The man didn’t respond. He continued to stare straight ahead, waiting for the executioner’s axe to drop. Walker tsk’d, “The thing is, your family, the Primigenials that survived from Earth. They don’t want you to die. They think you’re worth saving. But that’s the thing, I DON’T!” He shouted, his soul shooting forth and knocking the man against the wall.
The door behind him started to open, but Walker had learned a few things. Taking a small amount of Space from his resources, he placed it right in front of the door and then compressed it. Now, they couldn’t be bothered.
Walker covered his hands in darkness and grabbed the cell door, ripping it from the opening and throwing it aside as a few dull thuds echoed behind him, “I don’t think you’re worth saving, you piece of shit. But what am I to do with you? If I kill you, which I dearly wish to do, then I could potentially harm my work with the Primigenials, not to mention my relationship with your niece. If I allow you to live, you’re a stain on my conscious. A dark mark that could blow up at any time.”
Walker paced back and forth, his eyes tracking the man in front of him, “So I foresee only two options. Either I keep you imprisoned from now until the end of time. Or I exile you to a terrible place where you may survive, but it will be anything but easy.” He paused, looking the blue-eyed man in the face, “It's your life here, Poseidon. How do you want to live it?”
He picked himself up off the ground, brushing away stray pieces of metal that had come off the door. His face changed before Walker’s eyes. One moment, he was stoic as can be; the next, angry lines broke out across his skin, morphing his face into something that better matched his soul—a monster.
“Exile or imprisonment? It’s not much of a choice, pretender.”

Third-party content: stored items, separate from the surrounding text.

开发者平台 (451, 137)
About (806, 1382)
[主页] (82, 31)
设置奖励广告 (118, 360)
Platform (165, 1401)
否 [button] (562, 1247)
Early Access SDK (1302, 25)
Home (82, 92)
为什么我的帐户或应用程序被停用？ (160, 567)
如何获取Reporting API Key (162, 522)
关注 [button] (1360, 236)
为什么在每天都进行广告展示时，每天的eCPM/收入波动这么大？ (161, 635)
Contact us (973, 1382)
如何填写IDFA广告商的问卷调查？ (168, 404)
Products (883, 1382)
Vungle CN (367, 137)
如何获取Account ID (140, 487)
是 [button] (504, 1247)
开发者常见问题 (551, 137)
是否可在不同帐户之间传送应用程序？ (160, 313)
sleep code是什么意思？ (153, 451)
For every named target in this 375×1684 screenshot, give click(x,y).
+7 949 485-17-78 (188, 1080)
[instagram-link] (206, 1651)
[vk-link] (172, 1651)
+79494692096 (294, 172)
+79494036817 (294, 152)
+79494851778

Walker raised an eyebrow, “Pretender, am I? Fine, you can have your digs. It’s not like I’ll have to put up with them for long. Come along, and know, if you try anything, I’ll kill you where you stand.”
Turning around without a worry, Walker kicked the door further away and pulled the space strand back into his resources. Pushing a slightly deformed door open, he looked at the two Primigenials and his reflection, “Poseidon will be exiled to the war world. If he ever attempts to touch foot on Symphony’s soil, I will descend and obliterate him and anyone else he corrupts. Understand that I mean what I say, and that I will take no advice against it.” He looked at both Primigenials, receiving a slight nod from Zeus and a small, tremulous smile from Athena.
The walk to the Portal didn’t take long. Walker had Poseidon step on it, set the coordinates up, and then hit the button. As the platform began to move, causing the god of the sea to stumble for a moment, Walker quietly whispered to Athena, “It was the only way.”
He felt a soft hand squeeze his shoulder as a whisper came in return, “I know.”
Just before entering the portal, Poseidon started to scream out, “This isn’t over, pretender! You’re not a Creator, just an idiot who doesn’t deserve their station. You’re worthless! Everything you’ve done and will ever do is worthless! Your Founders,” He spit to the side, “Are pathetic creatures who won’t-”
A fist cracked into the god of the sea’s face, sending him through the portal prematurely. Walker shook his hand for a moment before checking to make sure he’d made it through. All he saw were bare feet sticking in the air before he turned off the portal. Spinning around and rubbing one hand on the grass to get the red off of it, he smiled.
“So, what’s the fourth stage, oh mighty Zeus?”